I mean, the white guy is a thief for SOCIAL JUSTICE, and then teaches the blacks and Hispanics how to be better thieves!  For while blacks and Hispanics are crooks, of course, they are whackily incompetent at that and under all conditions are superior when a white man is in charge!

So, even when the heist was ongoing, every time they cut to a black or Hispanic character being comic relief, it took me out of whatever moment there was.

That's what makes the movie awful.  Even if it wasn't racist and sexist, it's one of those superhero movies where keeping your story straight seems irrelevant.  The best comics manage to do it, so they should be able to bring that kind of A game with movies.  They don't.  So rather than being an example of comic-style storytelling at its finest, it ends up being a comic-style potboiler, and not even a particularly good one.

So, when Hank Pym recruits Stephen Lange, he does it by bribing a person to tell a second person, relying on them to tell a certain third person who will then tell a very specific fourth person, who then talks to Lange about a heist.

In short, this is stupid.  This is *embarrassingly* stupid.  It doesn't show Hank as being some kind of master manipulator so much as it shows a deus ex machina, crude and unsophisticated.  Anyone with any experience with human beings knows that telling one person to tell a second person something is pretty chancy - but to imagine that one person tells a second person, who tells a third, who tells a fourth, who tells a fifth . . . and by the time it gets to the fifth person that it is in any sense recognizably what the first person says?  That is ridiculous.

And the bad guy - who's name I can't remember, as he wasn't very memorable, so I'll call him Yellowjacket - was supposed to have been driven crazy by Pym particles . . . except he wasn't ever really, well, exposed to them.  At least not moreso than a bunch of other people, including Hope, who showed no signs of violent instability.   Until he puts on the Yellowjacket armor, Yellowjacket isn't really exposed to them at all, except ringside for a few experiments on other objects.  Which is to say as close as Hope was to Yellowjacket's experiments and Lange's numerous transformations.  DOESN'T MAKE SENSE.

Plus, there was this bit where Hank Pym says he can't use the shrinking tech because he used it for "too long" and it's harmed him in some way . . . and Stephen didn't go, "What kind of harm are we talking about?   What kind of exposure, and what are the risks?"  Nope.  The fact that the technology does some kind of lasting harm is mentioned to keep Hank out of the game but then completely dismissed.  This is lazy writing!

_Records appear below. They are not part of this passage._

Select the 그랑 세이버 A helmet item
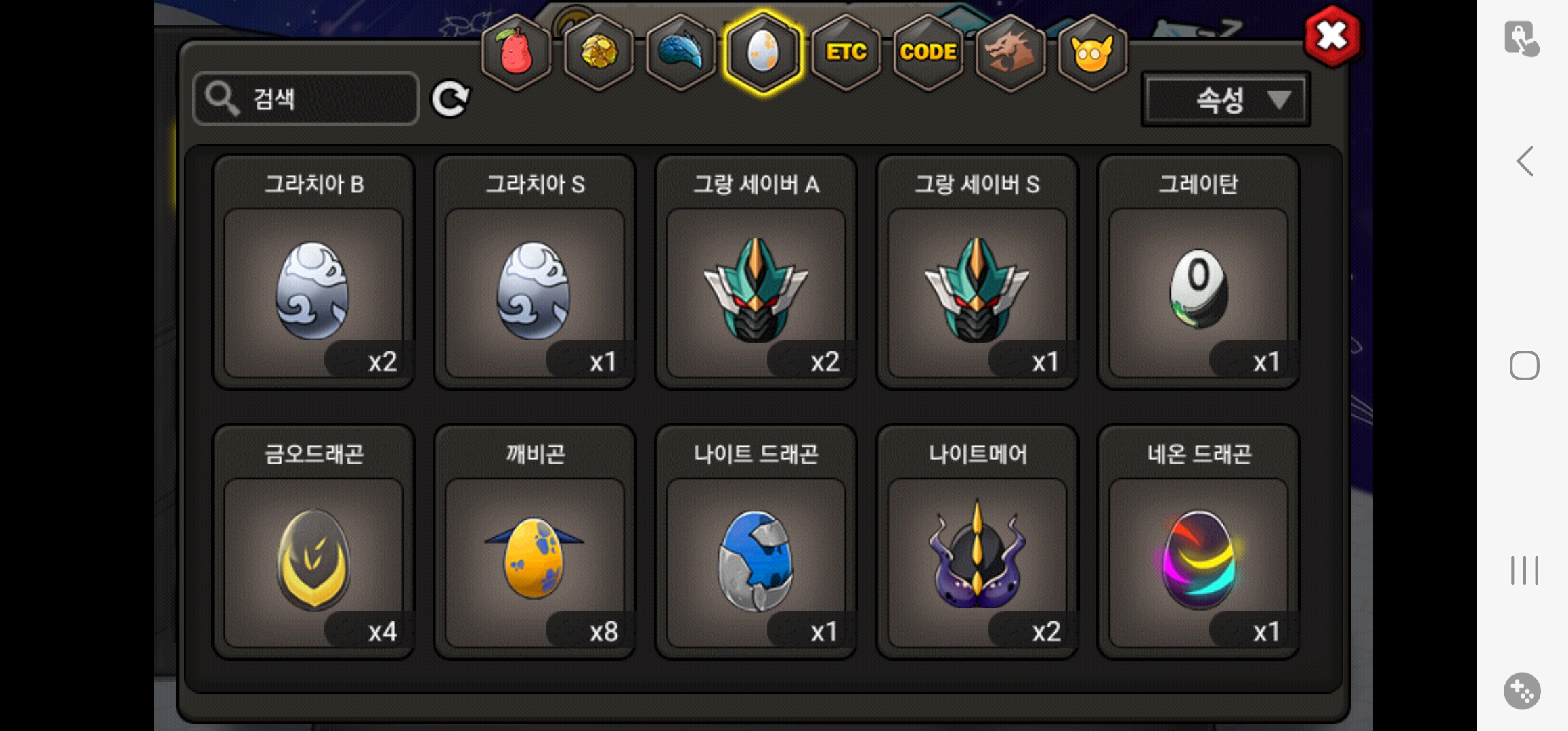Viewport: 1568px width, 731px height. click(756, 272)
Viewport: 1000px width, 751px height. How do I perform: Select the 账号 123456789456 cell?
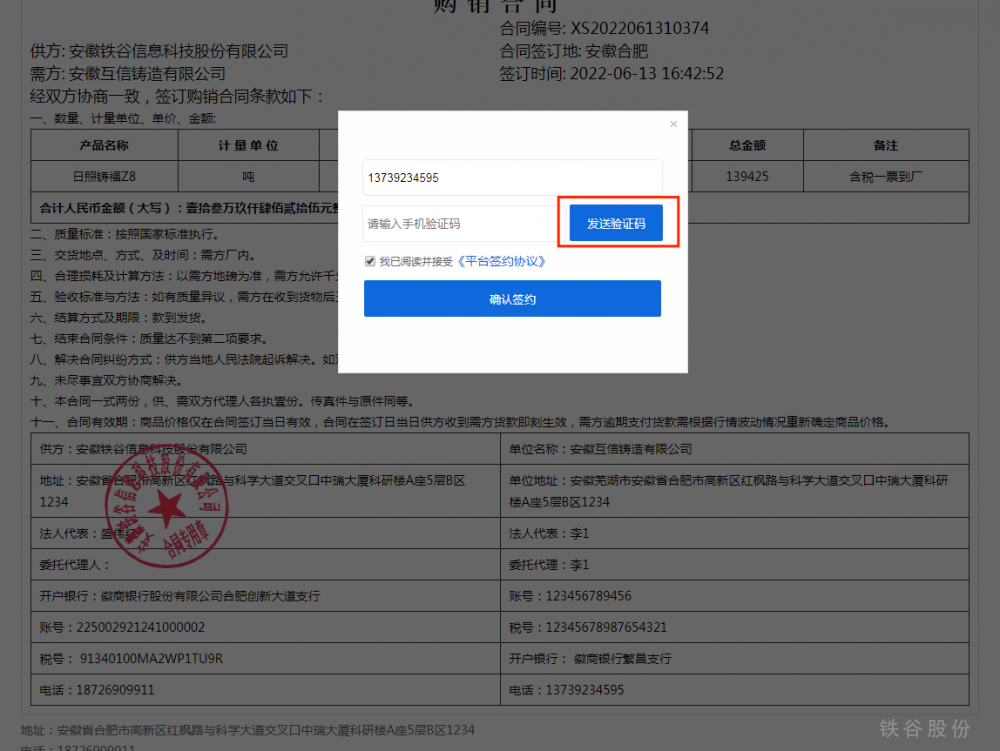(x=570, y=596)
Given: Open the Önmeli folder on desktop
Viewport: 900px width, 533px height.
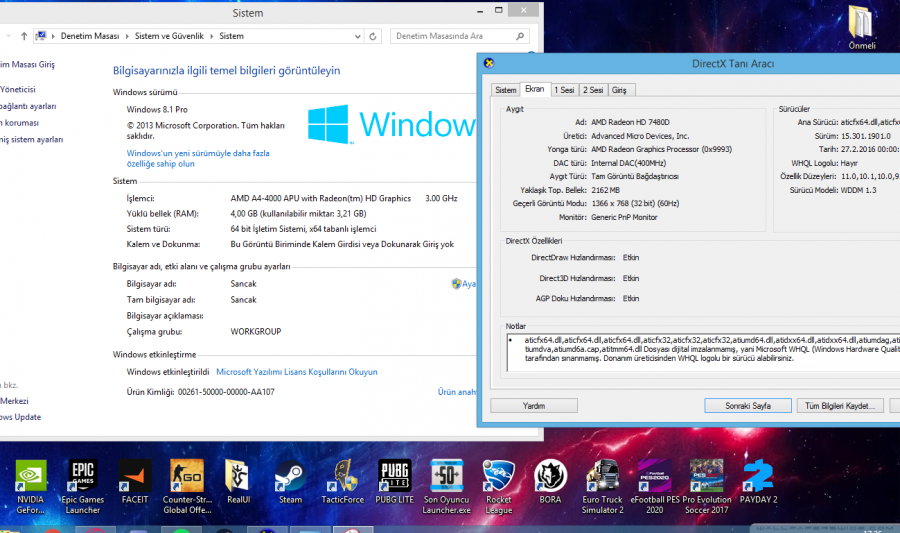Looking at the screenshot, I should click(861, 24).
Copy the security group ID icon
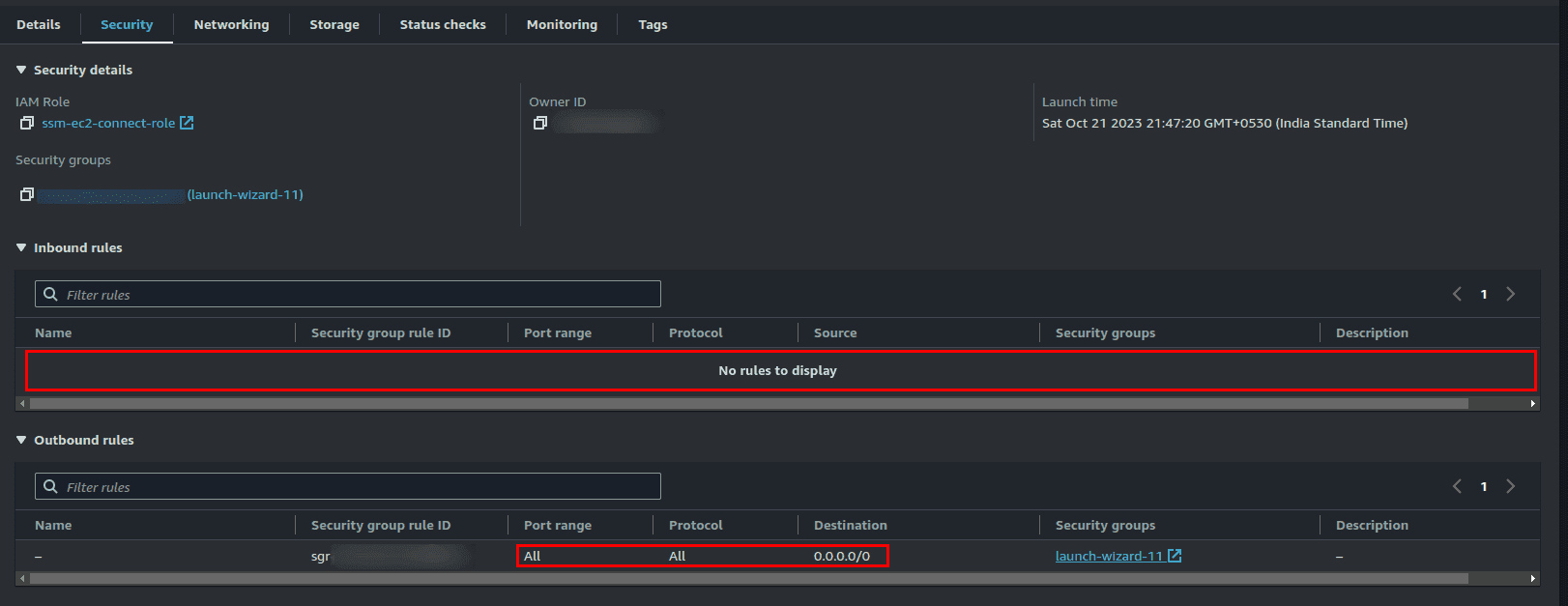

I also found the character of Stephen Lange to be narratively muddled.  On one hand, he supposedly went to jail for crimes of social justice - he stole from a corporation who had cheated people to return the money.  But he's also supposed to be some kind of burglar in the more common sense of "stealing for his own gain".  Which is it?  Was he a crusading Robin Hood-style thief engaging in social banditry or merely a weak-willed crook who rips people off when they going gets tough?

Not to mention that Lange, at the start of the movie, says he's a burglar since he doesn't fight people, but by the end of the movie he's fighting up a storm.  Mind you, the character was shown to be physically capable, so I'm not arguing his ability but his desire.  His moral objections to violence simply evaporated without a trace or comment.

There were probably more, but this suggests the various ways the parts of the story didn't fit with each other.  It didn't make sense in ways that it SHOULD have made sense.

If not for the sexism and racism, this alone would have meant I wouldn't have liked the movie very much. I really expect a screenplay to hold together the basic elements in a consistent way.  I think it's one of the basic jobs of the writing and directing staff - to make sure that the important narrative elements in a story cohere intelligently.  Ant-Man failed to do this.

But the movie was racist and sexist.  1980 wants it's childishly and offensive stereotypes back.